Thursday, October 04, 2007

The Search for the Secret River by Kate Grenville


Australian writer Kate Grenville was sure The Secret River was going to be nonfiction. The story of her great-great-great Solomon Wiseman, sentenced to death for stealing in 19th century England, but sent to Australia instead. Though was she going to be entirely faithful to the facts, or would memoir creep in? Eventually Grenville would understand that answering such questions wasn't going to be up to her, and that in order for her story to be invested with life, it would have to become a novel. When names are changed, history is freed, and suddenly the story grows wings, though this winged-creature is very different from what Grenville started with, which, with books, it seems, is often the way.

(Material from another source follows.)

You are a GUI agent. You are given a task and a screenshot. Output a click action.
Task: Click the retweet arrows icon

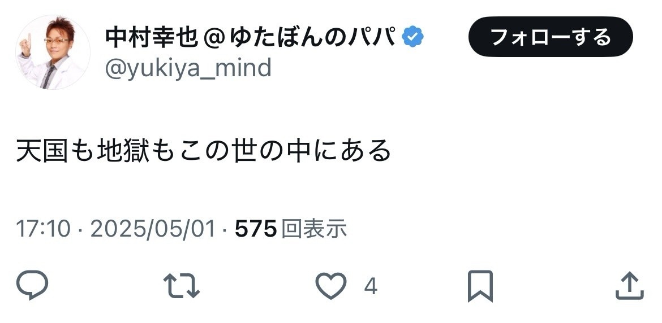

There was a memoir in all of this after all, though, with Grenville's new book The Search for the Secret River. Though I haven't read The Secret River I was attracted to The Search for... by promises of an exploration of the lines between fact and fiction, thoughts on writing by one seasoned in the art (who had written writing guides previously), and by a consideration of the implications of history. Grenville didn't disappoint, and I do imagine that for fans of the novel, The Search for the Secret River will provide rich insight into its creation, a sort of fly-on-the-wall perspective, which is rare with authors and books.

I approached this book foremost as a writer, and found it valuable in this respective. The deftness with which Grenville slips her wisdom into the narrative, avoiding didacticism and alienation of those to whom such advice might not be applicable. Her "mantras": Never have a blank page one; Don't wait for the mood. "Never mind. Fix it up later". Words which might ring emptily, were it not for their contexts. She deals with practical matters of reimagining dialogue, investing characters with life, how to write "the other".

Divided into three parts, the first deals with her research into her family background, her understanding of the facts of her ancestors as colonials, the impossibility of uncovering history at all, let alone bringing it back to life. How "history" can take us so far in the wrong direction, and how often the answers are always in places we'd least expect them, and found usually by chance. The second part of the book is a fascinating recounting of how nonfiction turned into a novel after all, and the final third considers the practical matters of this process.

This was a most enjoyable memoir, the sort of narrative that only a novelist could write. And I use the term "narrative" quite deliberately, for this what Grenville manages to create, out of her fact, her fiction, and so many moments of her own confusion. She's written another story, no more or less powerful for the truth at its core, but rather for the strength of its parts and construction alike.